Hacker News new | ask | show | jobs
by hiyer 788 days ago
On my machine, the YJIT version of the original code is only ~30% faster than the non-YJIT version

    ~/scripts > ruby fib.rb                                                                                                                                                                                                                                                                     
    2.3346780000720173
    ~/scripts > ruby --yjit fib.rb                                                                                                                                                                                                                                                           
    1.5913339999970049
So looks like YJIT doesn't "know" about this optimization
1 comments

Ah thanks so much for trying it out. Interesting that it couldn't figure out that code path
I think it's just a matter of time. YJIT is still fairly young and doesn't do extensive inlining at the moment.
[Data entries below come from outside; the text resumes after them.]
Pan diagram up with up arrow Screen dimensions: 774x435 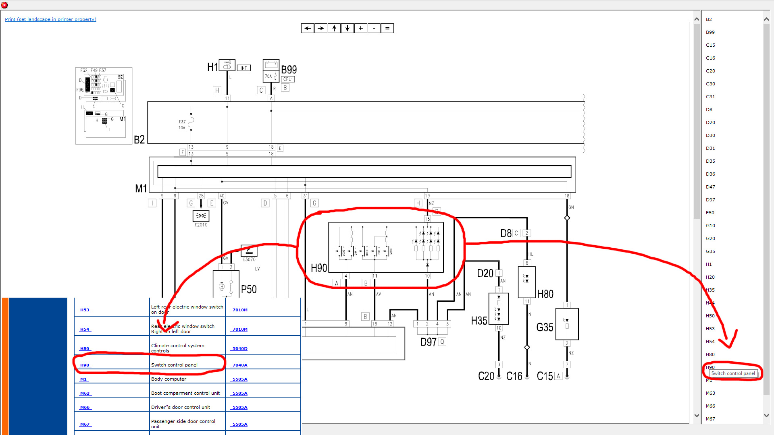pos(334,28)
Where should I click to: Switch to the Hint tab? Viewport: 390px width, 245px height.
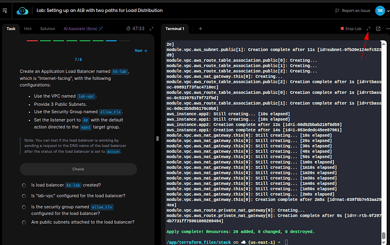28,28
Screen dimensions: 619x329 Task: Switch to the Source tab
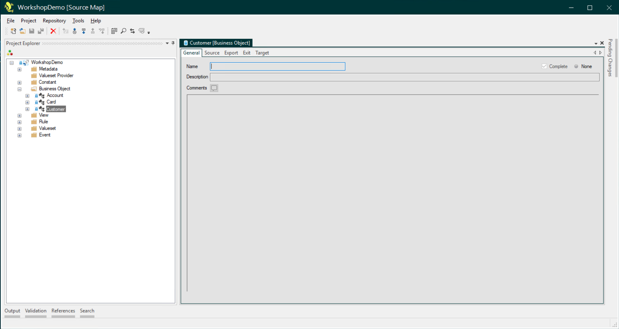[x=212, y=53]
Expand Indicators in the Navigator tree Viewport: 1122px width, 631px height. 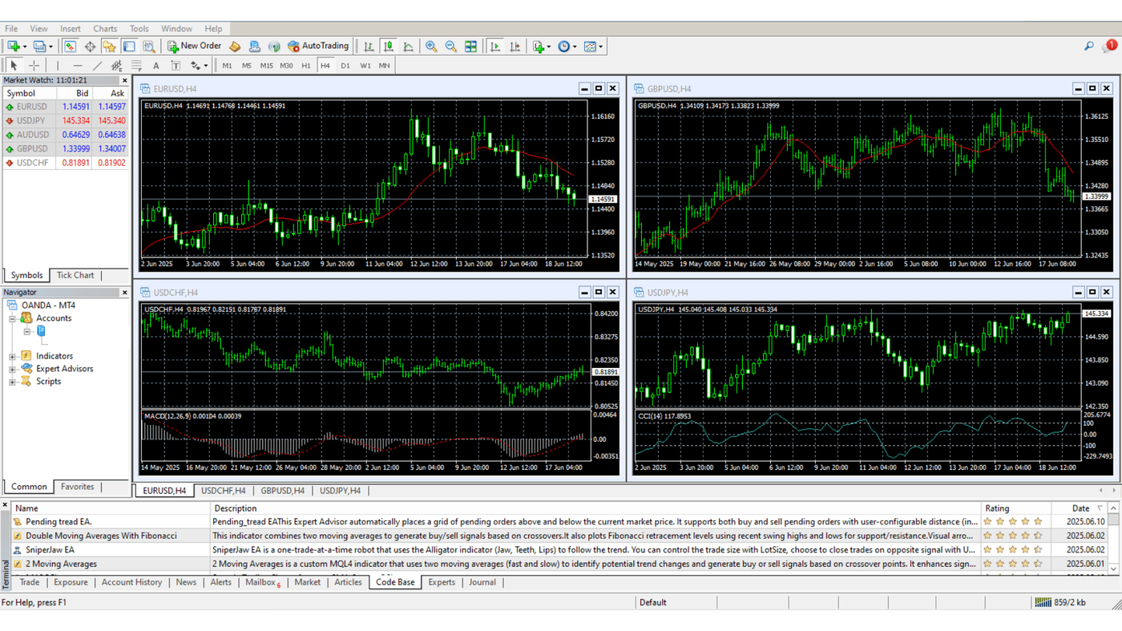pyautogui.click(x=11, y=355)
If it did inline the block it could see the array is unused and avoid the allocation.

Running the original fib benchmark (i.e., without the author's technique to eliminate the array allocation) on an M1 Pro, I see:

  CRuby 3.3.1:
  2.058589000022039

  CRuby 3.3.1 w/ YJIT:
  1.4314430000958964

  TruffleRuby 24.0.1 (Native):
  0.20155820800573565

  TruffleRuby 24.0.1 (JVM):
  0.1336908749944996
I took the best time out of three for each implementation, but there wasn't that much variance over all. Standard caveats about benchmarking on an actively used laptop apply.

Running the new prime_counter benchmark that the crystalruby author mentions in another thread¹, I see:

  Crystal 1.12.1 (LLVM 18.1.4) w/ crystalruby 0.2.0 in CRuby 3.3.1:
  0.34096299996599555

  CRuby 3.3.1:
  2.9615250000497326

  CRuby 3.3.1 w/ YJIT:
  1.640430000028573

  TruffleRuby 24.0.1 (Native):
  0.2504862080095336

  TruffleRuby 24.0.1 (JVM):
  0.25282600001082756
YJIT and TruffleRuby make different trade-offs, so I'm not trying to say the latter is necessarily better. But, I think the TruffleRuby numbers show what are possible in terms of Ruby optimization. Unfortunately, there's currently an issue in TruffleRuby with one of the crystalruby gem's dependencies³, so I had to extract the Ruby benchmark out to a separate file. incompatibility.

¹ -- https://news.ycombinator.com/item?id=40153218

² -- The method_source gem used by crystalruby catches exceptions and matches against the message² for some conditional handling. TruffleRuby 24.0 now uses to Prism as its parser and Prism has an exception message with slightly different wording from CRuby. Consequently, method_source's handling doesn't work with Prism. It's hard to say where the compatibility issue lies, since exception messages aren't stable APIs. We'll get it sorted out.

³ -- https://github.com/banister/method_source/blob/06f21c66380c6...

> TruffleRuby 24.0.1 (JVM): > 0.1336908749944996

That's impressive numbers for running the unoptimized code. I might give TruffleRuby a shot!